En síntesis, podemos decir que el gran legado de la Revolución francesa, como “disturbio revolucionario”, es el haber transformado el aparato cultural del sistema-mundo (aunque solo lo haya hecho de un modo incompleto y ambiguo), pues impulso “la pasión por el cambio, el desarrollo, el ‘progreso’”, es decir, permitió al sistema-mundo romper con las barreras culturales al acelerar las fuerzas de cambio en todo el mundo.

En la misma línea, Hobsbawm presenta a la revolución francesa como el primer gran ejemplo de transformación del aparato cultural del mundo: sanciona que entre 1789 y 1917, las políticas europeas se debatieron ya sea a favor o en contra de los principios elevados durante la revolución francesa, principalmente los de 1789 y 1793; en esta misma línea, reconoce que la revolución proporciono el vocabulario y los programas de los partidos liberales, radicales y democráticos de la mayor parte del mundo; además, señala que la revolución ofreció el primer gran ejemplo, concepto y vocabulario del nacionalismo. Tambien explica que proporciono los modelos de los códigos legales contemporáneos, los modelos de la organización científica y técnica, y el sistema métrico decimal a muchísimos países. Este creciente impulso ideológico de transformación social, económica, política y cultural, penetró las antiguas civilizaciones por medio de la influencia ideológica francesa.

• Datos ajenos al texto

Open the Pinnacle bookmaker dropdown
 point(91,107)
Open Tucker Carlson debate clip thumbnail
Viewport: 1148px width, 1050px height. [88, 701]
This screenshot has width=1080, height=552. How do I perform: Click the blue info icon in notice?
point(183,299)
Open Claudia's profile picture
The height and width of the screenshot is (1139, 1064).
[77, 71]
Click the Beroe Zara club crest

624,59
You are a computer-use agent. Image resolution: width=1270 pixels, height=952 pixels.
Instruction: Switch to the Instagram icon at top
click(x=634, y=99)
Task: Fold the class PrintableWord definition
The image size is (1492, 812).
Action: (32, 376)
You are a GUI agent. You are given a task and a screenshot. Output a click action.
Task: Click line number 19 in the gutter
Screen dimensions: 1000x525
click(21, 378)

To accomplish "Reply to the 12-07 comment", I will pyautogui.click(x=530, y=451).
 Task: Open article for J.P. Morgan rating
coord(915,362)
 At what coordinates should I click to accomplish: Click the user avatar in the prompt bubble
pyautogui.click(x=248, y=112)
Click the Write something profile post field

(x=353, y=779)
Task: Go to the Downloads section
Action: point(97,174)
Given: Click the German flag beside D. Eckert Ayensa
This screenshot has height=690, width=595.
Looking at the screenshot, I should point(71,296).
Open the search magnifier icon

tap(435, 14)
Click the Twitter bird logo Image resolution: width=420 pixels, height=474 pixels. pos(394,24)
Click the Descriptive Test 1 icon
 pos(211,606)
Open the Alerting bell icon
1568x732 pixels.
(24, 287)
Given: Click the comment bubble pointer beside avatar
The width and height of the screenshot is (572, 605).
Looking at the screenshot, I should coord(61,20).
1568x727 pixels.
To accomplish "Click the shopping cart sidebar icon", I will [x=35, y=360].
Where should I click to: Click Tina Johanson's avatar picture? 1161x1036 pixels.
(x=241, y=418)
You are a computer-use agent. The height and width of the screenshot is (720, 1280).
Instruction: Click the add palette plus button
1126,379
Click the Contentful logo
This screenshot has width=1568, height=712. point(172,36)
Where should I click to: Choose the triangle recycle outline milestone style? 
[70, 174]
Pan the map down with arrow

La revolución francesa, para Hobsbawm, fue única en su clase para su época, en cuanto destruyo a la monarquía absoluta más poderosa de Europa, promoviendo la caída del antiguo régimen y alentando el acenso de nuevas fuerzas sociales. Un elemento interesante que destaca el texto de nuestro autor, es el carácter del grupo que llevo a cabo esta revolución: la burguesía, que se apoyo fuertemente en las ideas del liberalismo clásico formuladas por los filósofos y economistas, ideas que fueron fuertemente propagadas por la francmasonería y otras sociedades secretas o asociaciones. Esta burguesía no expresaba un interés demócrata, a pesar de sus consignas que remitían a “la voluntad general del pueblo”: mas bien se encontraban alentados por el interés de poder establecer las libertades civiles y garantías constitucionales para la iniciativa privada, donde los comandantes del Estado fueran los grandes contribuyentes y propietarios.